The evolution of higher education enrollment from 2000 to 2018
In the last twenty years, the higher education (HE) gross enrollment rate worldwide almost doubled, going from 19% to 38% between 2000 and 2018. The number of students currently enrolled in tertiary education (university and non-university) is 38% of the total population in the five‑year age group span immediately following secondary school graduation. It must be noted as well, however, that there is a gap between enrollment and graduation rates in higher education. Countries should therefore pay attention to drop-out rates as well as progression rates, achieving not only high enrollment rates, which measure the process but also high graduation rates, which measure the outcome of their efforts. Some of the countries with the fastest increases in graduation rates compared to their respective regions in the time frame studied are: Iran, which more than tripled its graduation rate; Mongolia, which went from below 18% in 1999 to above 51% in 2018; Albania, which multiplied it by four; Colombia, which went from less than 5% in 2002 to above 25% in 2018; and Saudi Arabia, which raised it from 11% in 1999 to 41% in 2019.
This worldwide increase has wide regional disparities, though every region has indeed increased its average numbers.
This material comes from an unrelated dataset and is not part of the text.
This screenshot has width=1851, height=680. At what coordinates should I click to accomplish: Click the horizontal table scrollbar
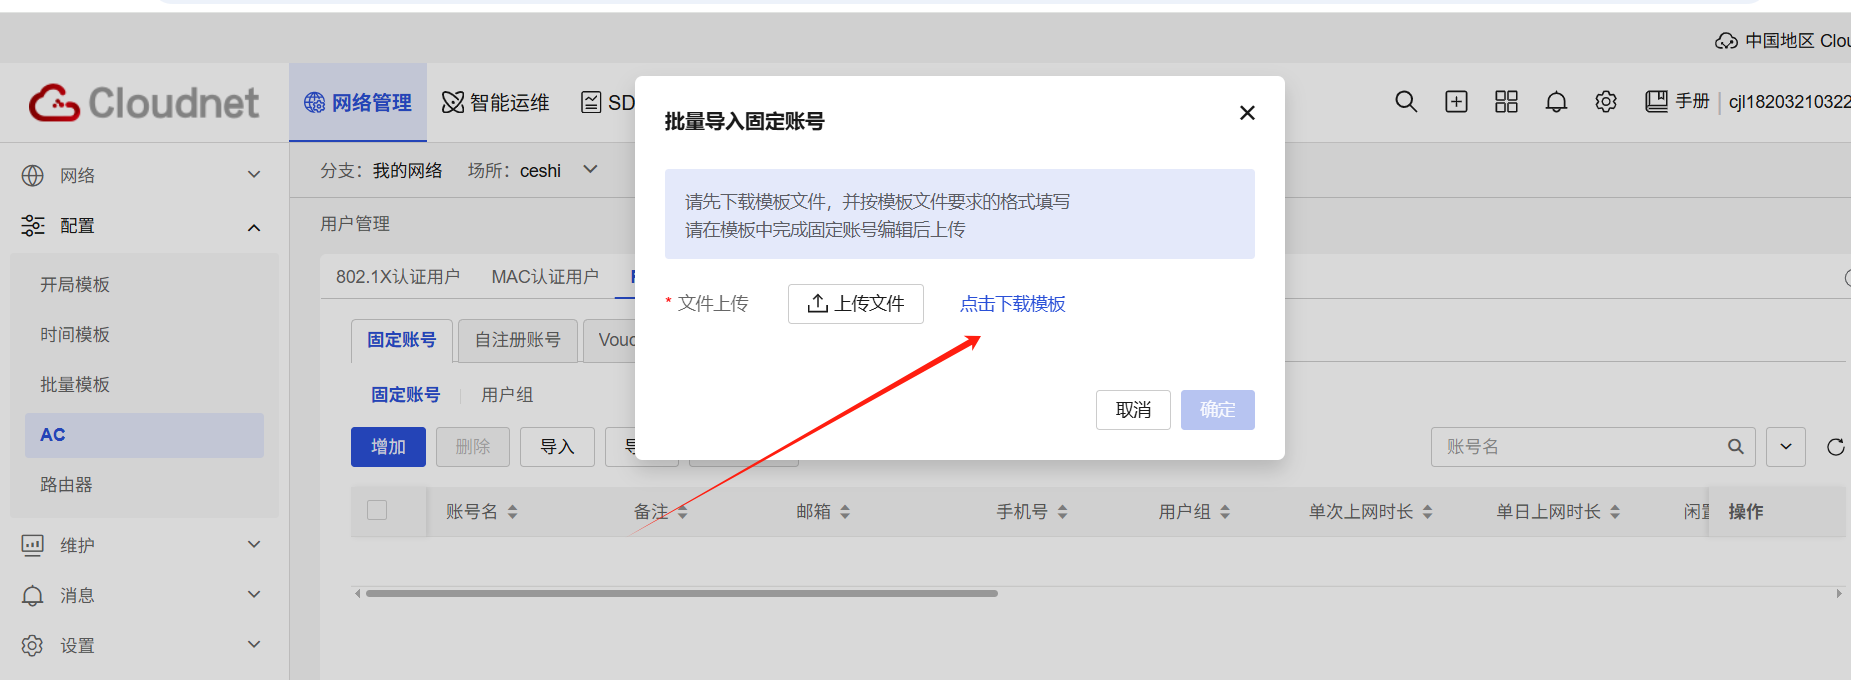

Regions like South-East Asia or Latin America and the Caribbean have seen a great increase, both gaining around 30 points in their gross enrolment rate. North Africa and West Asia also had a considerable improvement, with a 25 points increase, followed by Europe and North America (22 points), Central and South Asia, and the Pacific region (17 points each). Comparing by relative increase, South-East Asia multiplied its rate by three during the period, followed closely by Central and South Asia with a 189% increase.
By contrast, Sub-Saharan Africa has had the slowest increase in participation rates, with only 5 points. However, if one considers the starting point of each region in the year 2000, we can see that Sub-Saharan Africa has had a high relative increase, obtaining a 125% increase over the period, similar to Latin America and the Caribbean’s relative increase. Additionally, it is very important to acknowledge that many countries in the region started this period around or below 1% of enrollment. Still, the growth has been insufficient to match the rising demand driven by improved access to primary and secondary education, a growing young population, and employment shifting away from agriculture to manufacturing and services.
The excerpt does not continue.